## What this task involves
Return only the number of lines in the entries below that hold the word "icon".

Stored data:
______________________________

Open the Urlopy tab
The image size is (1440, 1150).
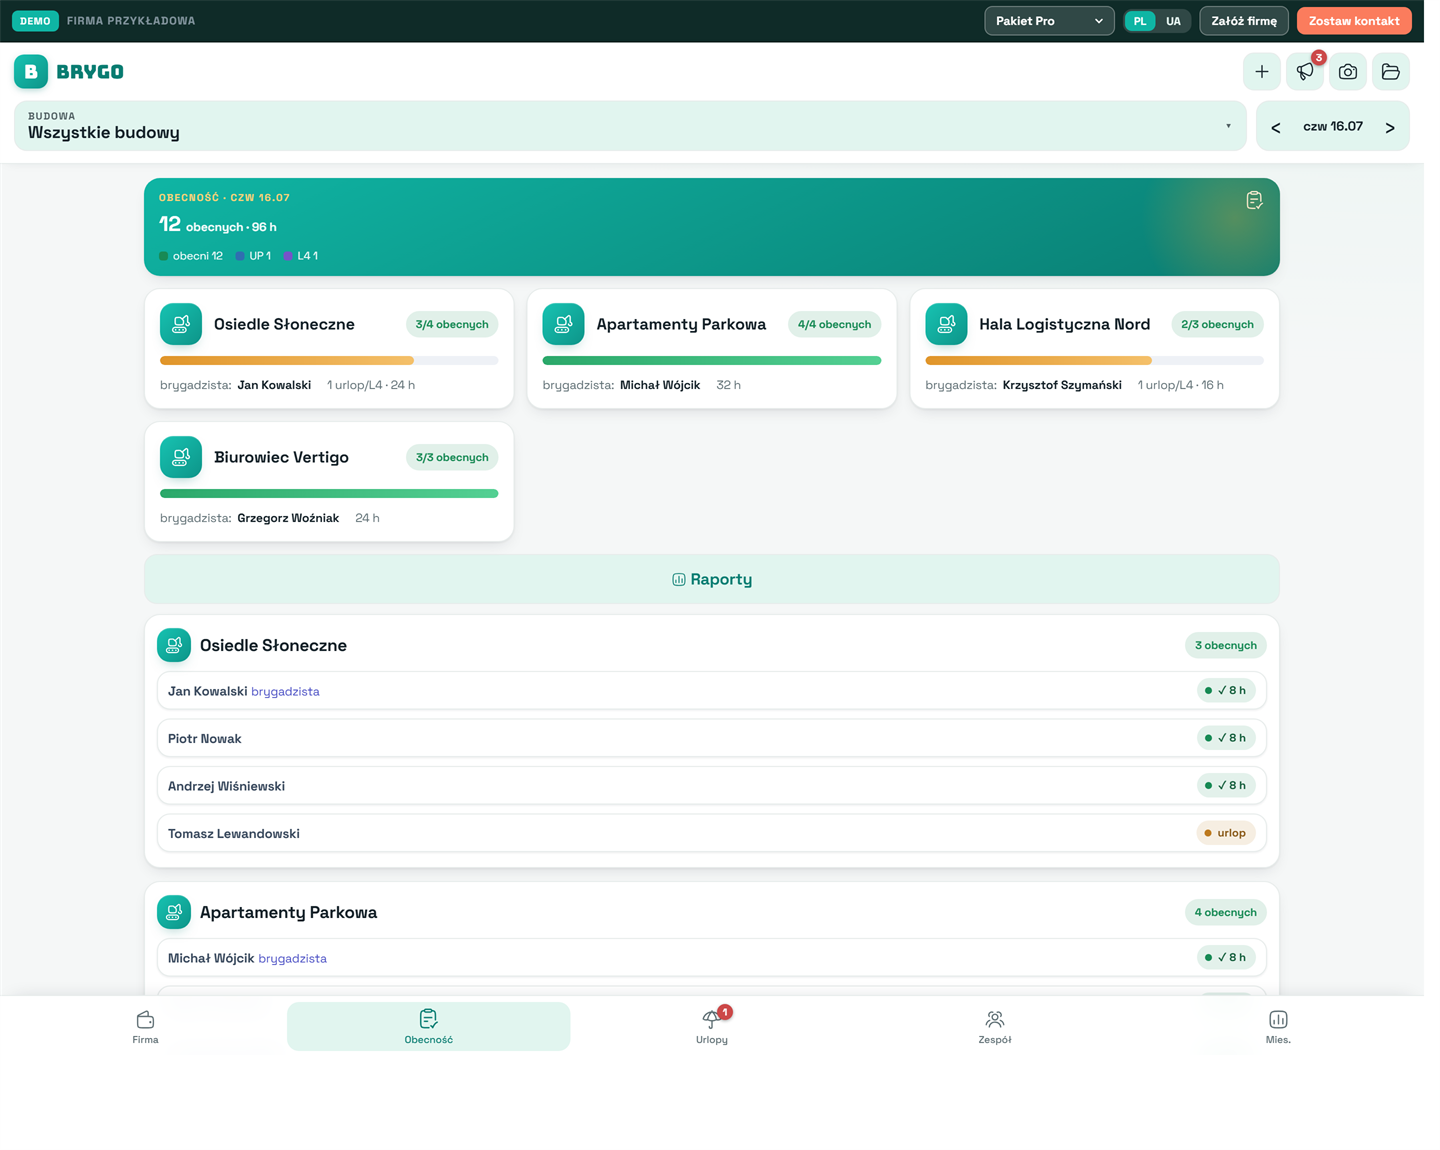712,1026
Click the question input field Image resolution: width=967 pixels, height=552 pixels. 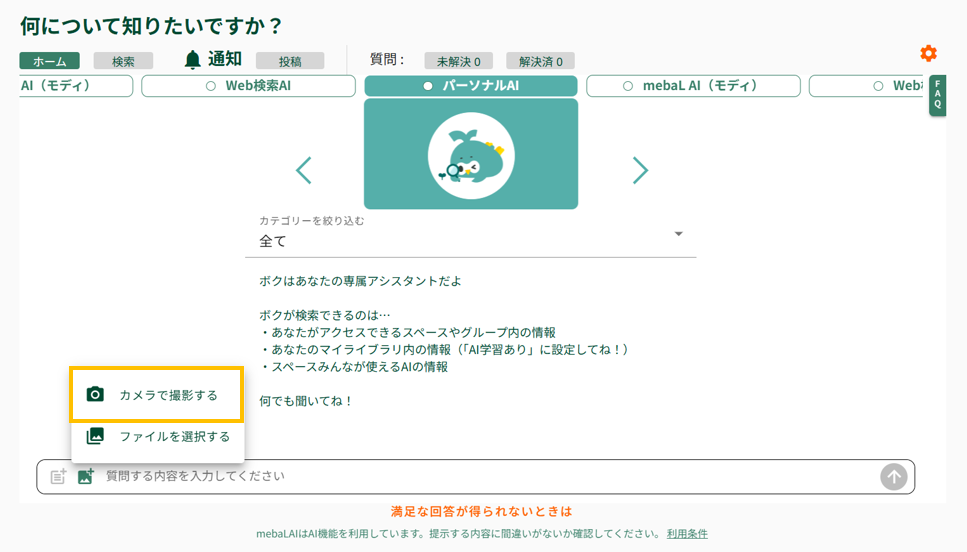(x=480, y=477)
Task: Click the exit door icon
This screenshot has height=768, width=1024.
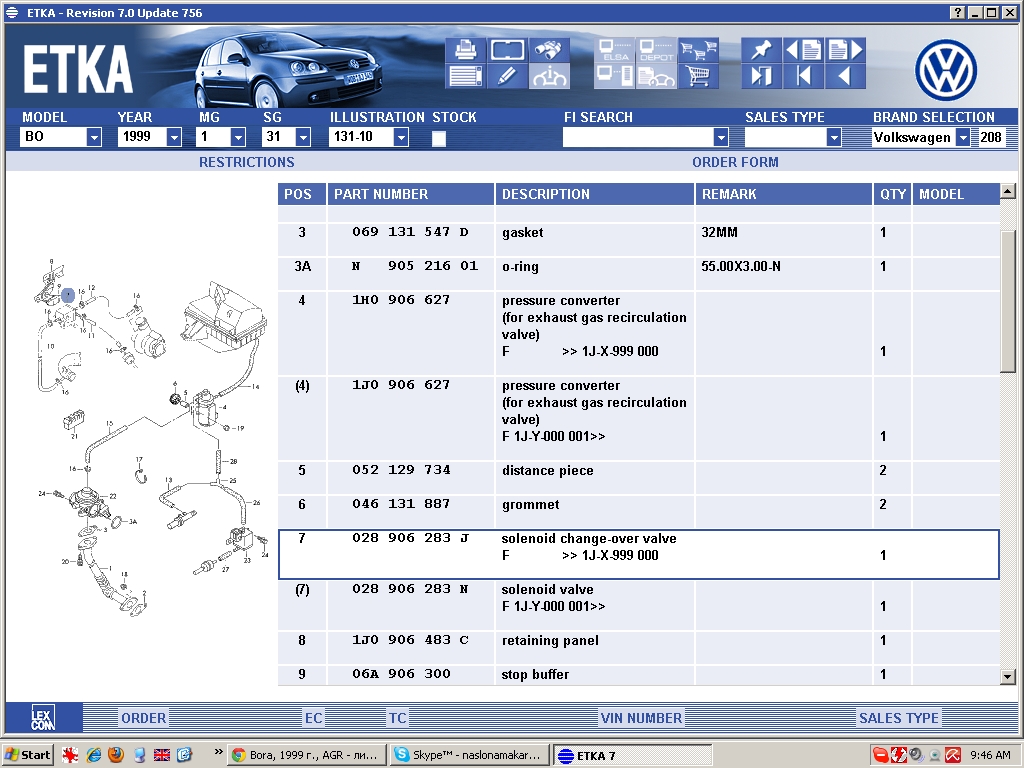Action: [761, 76]
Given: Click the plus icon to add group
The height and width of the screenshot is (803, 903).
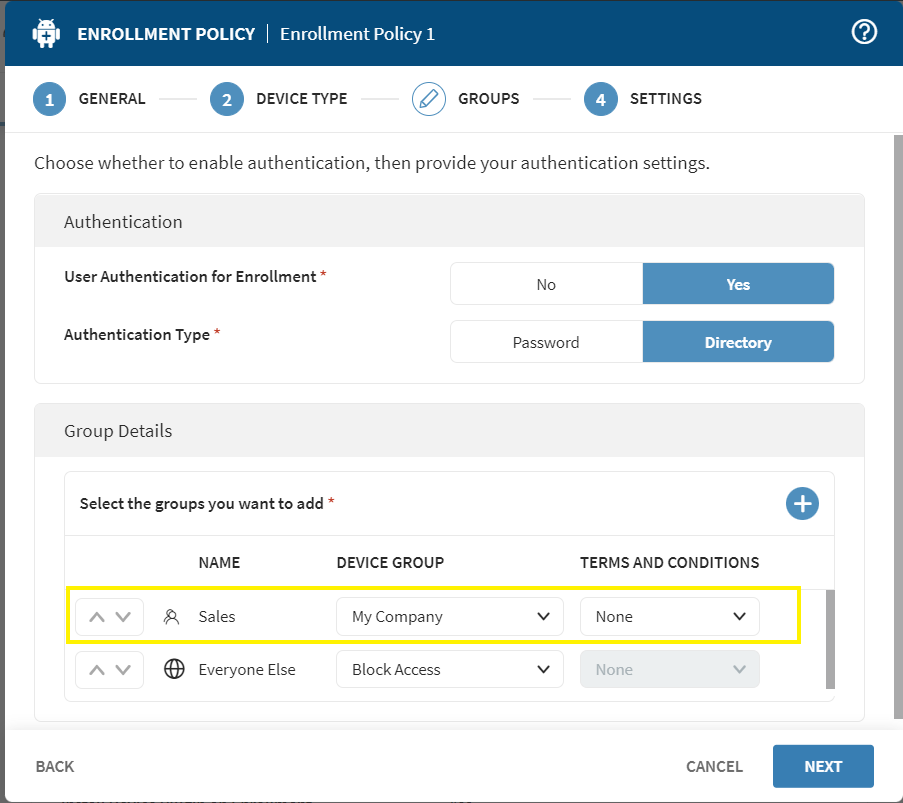Looking at the screenshot, I should click(801, 504).
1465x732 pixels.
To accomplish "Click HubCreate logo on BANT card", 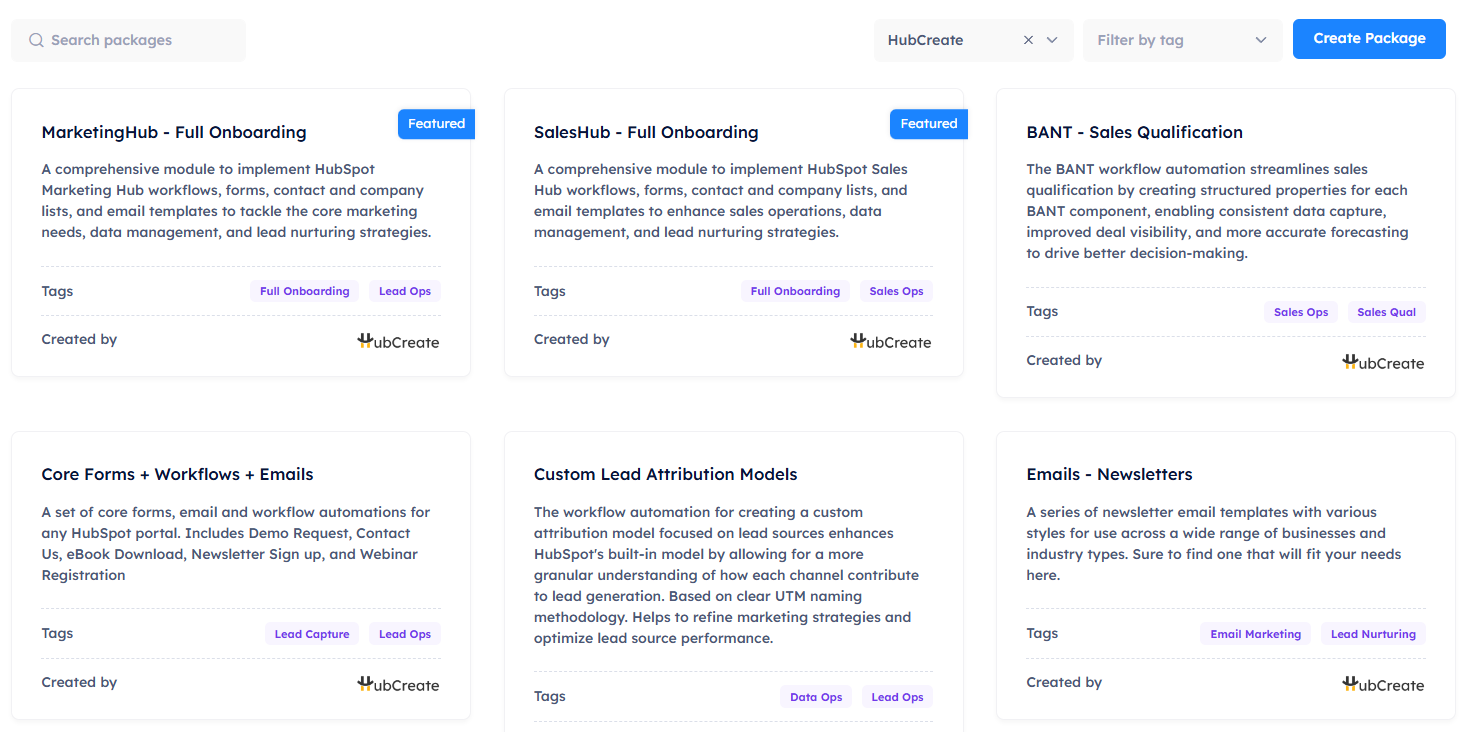I will point(1382,362).
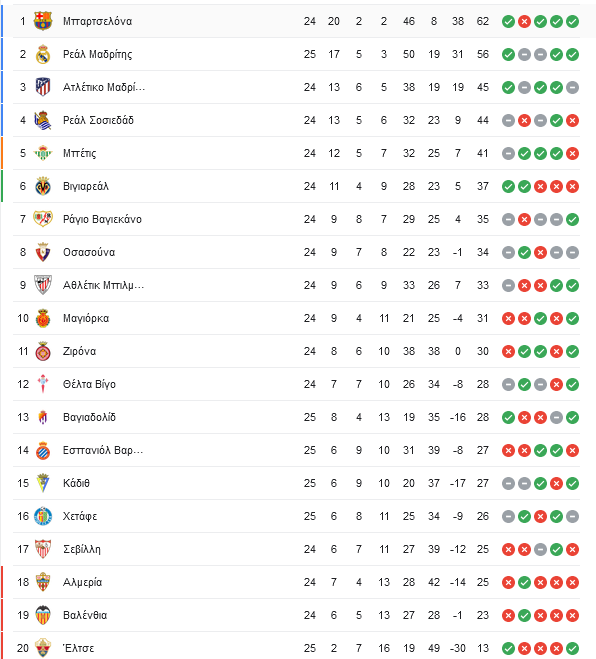Click Sevilla's grey draw form indicator
The height and width of the screenshot is (659, 596).
(540, 549)
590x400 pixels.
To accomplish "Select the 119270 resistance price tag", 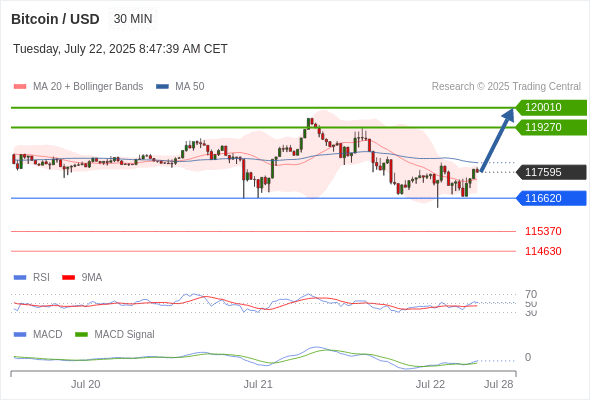I will pyautogui.click(x=551, y=128).
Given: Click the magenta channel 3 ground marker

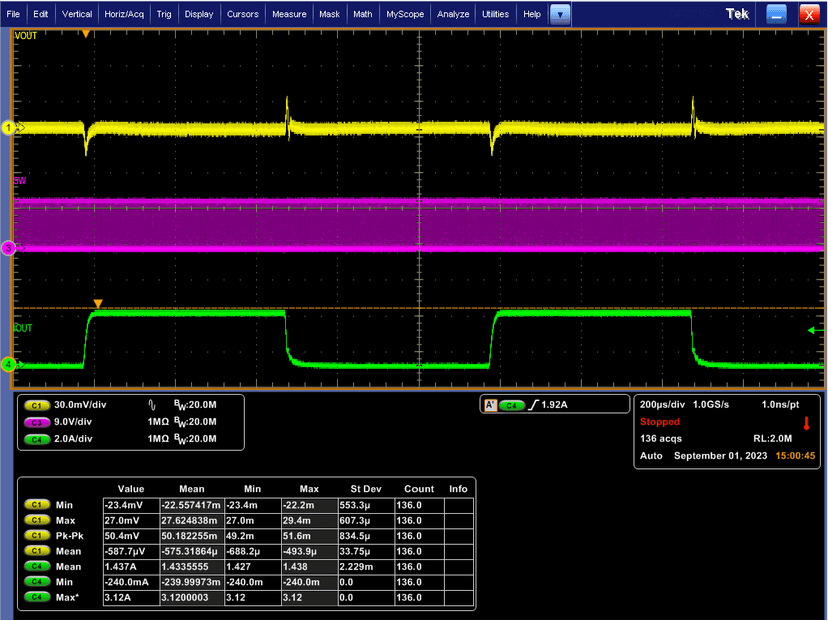Looking at the screenshot, I should pos(9,248).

______________________________

## Finished task
2